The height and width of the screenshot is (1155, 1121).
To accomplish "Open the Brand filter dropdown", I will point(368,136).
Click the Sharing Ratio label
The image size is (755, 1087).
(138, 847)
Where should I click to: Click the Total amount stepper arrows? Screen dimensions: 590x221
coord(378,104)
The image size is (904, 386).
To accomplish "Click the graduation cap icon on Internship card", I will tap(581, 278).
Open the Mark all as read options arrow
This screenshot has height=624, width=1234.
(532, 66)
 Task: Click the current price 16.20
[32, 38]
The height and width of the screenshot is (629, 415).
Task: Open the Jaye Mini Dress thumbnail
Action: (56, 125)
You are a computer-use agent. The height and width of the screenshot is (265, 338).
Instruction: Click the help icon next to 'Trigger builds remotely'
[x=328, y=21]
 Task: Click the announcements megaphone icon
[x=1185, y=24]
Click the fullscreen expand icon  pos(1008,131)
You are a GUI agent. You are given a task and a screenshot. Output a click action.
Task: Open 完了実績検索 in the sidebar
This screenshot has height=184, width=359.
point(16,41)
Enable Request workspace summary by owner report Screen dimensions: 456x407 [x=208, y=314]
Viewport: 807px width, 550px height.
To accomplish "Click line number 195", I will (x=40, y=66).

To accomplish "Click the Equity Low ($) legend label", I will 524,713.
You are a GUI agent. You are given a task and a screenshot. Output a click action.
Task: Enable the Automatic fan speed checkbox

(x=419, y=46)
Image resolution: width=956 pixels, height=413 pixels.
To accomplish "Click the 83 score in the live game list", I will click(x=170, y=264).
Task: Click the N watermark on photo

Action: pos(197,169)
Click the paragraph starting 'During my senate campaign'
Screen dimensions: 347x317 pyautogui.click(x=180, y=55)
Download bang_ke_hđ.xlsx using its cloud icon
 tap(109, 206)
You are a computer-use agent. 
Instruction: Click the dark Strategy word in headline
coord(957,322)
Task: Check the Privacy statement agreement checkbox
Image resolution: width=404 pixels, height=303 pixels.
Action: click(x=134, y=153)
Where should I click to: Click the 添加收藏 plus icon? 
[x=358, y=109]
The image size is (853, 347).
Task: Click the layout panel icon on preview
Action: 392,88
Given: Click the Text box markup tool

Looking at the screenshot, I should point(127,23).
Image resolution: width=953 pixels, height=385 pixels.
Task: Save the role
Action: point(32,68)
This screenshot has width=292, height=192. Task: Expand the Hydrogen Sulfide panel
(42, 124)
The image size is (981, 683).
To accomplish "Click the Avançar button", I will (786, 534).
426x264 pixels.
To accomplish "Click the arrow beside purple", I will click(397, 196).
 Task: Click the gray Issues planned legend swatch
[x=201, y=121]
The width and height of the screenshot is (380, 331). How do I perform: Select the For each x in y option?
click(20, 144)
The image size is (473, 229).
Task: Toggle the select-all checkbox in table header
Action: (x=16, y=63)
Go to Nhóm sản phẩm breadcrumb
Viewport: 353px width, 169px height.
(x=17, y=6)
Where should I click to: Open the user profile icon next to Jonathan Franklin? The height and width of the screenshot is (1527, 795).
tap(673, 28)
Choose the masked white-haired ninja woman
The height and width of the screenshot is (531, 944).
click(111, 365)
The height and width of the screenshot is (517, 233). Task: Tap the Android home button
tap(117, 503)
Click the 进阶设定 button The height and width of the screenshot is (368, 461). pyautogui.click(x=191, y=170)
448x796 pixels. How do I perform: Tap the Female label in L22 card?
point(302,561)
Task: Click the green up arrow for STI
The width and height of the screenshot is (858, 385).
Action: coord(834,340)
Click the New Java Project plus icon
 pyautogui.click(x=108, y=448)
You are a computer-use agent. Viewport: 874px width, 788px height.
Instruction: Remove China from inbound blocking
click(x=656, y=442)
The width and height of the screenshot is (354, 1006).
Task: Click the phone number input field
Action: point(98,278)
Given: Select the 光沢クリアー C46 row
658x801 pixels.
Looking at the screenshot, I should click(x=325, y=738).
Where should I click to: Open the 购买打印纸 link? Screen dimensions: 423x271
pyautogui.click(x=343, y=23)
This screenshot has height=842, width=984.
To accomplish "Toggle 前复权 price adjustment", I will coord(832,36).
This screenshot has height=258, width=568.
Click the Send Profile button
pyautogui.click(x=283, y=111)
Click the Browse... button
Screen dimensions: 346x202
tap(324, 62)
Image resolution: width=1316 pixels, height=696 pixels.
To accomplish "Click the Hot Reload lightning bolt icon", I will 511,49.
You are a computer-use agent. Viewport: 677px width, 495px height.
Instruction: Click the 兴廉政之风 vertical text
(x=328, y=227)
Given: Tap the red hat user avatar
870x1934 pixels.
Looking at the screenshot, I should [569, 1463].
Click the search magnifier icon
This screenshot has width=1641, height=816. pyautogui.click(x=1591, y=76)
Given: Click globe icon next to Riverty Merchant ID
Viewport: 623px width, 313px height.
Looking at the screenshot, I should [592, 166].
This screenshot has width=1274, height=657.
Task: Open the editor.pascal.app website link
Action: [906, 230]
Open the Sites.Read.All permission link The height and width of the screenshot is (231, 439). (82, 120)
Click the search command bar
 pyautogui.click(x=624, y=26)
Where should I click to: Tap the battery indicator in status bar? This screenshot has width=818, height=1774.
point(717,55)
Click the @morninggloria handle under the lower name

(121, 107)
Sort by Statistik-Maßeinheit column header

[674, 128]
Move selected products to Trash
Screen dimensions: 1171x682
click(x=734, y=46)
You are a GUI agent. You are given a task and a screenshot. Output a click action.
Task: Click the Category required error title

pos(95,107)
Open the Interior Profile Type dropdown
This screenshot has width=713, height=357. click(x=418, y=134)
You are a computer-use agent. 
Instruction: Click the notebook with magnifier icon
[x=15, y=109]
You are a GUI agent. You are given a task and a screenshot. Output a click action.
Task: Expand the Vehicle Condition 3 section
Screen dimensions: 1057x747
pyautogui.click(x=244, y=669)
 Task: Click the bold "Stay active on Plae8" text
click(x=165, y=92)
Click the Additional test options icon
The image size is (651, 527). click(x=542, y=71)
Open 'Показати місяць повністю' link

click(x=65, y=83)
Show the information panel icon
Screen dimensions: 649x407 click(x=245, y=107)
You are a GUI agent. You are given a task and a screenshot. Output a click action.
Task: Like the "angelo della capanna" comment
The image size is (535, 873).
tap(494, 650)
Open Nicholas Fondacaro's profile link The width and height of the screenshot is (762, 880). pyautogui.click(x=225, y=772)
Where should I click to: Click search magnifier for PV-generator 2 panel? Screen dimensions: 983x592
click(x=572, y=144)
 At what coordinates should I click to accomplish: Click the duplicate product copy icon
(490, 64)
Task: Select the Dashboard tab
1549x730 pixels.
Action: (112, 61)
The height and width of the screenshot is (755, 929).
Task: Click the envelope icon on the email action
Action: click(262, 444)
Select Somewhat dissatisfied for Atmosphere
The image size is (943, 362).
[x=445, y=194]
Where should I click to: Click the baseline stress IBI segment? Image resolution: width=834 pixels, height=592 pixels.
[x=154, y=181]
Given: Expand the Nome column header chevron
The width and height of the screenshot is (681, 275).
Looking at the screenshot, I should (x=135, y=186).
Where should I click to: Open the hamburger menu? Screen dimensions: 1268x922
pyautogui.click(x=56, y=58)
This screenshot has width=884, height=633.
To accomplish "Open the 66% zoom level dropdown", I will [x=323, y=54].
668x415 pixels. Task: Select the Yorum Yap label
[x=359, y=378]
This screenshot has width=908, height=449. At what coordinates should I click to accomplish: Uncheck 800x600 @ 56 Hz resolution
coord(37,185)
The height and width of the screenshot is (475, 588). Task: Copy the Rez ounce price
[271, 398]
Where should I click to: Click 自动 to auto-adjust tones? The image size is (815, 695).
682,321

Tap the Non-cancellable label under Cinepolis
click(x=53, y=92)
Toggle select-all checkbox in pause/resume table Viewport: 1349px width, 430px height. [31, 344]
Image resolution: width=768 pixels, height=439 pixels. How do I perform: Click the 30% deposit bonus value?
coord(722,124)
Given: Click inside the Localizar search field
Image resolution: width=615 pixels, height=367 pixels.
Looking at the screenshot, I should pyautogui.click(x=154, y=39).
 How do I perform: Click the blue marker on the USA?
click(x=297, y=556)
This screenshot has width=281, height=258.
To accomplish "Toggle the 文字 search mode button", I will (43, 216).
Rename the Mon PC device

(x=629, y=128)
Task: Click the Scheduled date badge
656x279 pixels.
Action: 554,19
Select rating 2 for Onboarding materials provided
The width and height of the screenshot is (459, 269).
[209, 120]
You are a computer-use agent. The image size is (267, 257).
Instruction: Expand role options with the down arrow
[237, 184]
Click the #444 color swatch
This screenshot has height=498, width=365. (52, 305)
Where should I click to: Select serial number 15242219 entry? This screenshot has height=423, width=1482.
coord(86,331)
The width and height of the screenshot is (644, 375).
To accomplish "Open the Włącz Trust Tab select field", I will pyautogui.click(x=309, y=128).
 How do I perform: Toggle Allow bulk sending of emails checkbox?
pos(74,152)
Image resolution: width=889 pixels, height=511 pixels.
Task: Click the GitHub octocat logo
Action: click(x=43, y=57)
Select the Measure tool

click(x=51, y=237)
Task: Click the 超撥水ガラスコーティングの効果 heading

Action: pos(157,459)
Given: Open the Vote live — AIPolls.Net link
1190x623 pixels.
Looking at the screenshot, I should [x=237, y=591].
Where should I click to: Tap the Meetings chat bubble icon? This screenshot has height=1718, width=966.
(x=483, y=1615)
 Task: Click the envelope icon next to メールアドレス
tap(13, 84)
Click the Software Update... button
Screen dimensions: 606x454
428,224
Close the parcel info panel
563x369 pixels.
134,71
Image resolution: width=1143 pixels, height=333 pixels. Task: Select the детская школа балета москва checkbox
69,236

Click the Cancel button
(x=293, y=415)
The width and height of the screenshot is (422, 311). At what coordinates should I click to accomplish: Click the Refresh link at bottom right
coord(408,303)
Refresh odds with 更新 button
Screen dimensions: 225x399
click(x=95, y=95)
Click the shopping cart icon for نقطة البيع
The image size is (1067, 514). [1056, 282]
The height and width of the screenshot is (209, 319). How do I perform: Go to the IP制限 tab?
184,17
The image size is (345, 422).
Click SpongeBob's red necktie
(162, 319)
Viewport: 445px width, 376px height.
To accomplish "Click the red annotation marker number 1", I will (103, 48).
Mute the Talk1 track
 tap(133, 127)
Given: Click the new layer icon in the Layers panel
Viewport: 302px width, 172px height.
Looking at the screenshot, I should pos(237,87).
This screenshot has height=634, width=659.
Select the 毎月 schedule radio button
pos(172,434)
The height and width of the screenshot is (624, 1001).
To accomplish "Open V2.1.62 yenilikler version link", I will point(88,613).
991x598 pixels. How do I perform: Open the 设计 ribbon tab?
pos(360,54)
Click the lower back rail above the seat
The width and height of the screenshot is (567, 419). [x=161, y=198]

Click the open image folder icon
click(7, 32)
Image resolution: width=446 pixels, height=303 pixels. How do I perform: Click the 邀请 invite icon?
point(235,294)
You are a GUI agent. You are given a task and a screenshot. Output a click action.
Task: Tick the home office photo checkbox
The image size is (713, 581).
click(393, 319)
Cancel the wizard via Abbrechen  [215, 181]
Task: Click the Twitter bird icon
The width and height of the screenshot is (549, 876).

■ ■ ■ ■ ■

Across all the records, find the lines containing the word "live" and reproduce each one.

**Reply to the exercise**
To accomplish "Click the 83 score in the live game list", I will click(x=170, y=264).
Given: Open the Vote live — AIPolls.Net link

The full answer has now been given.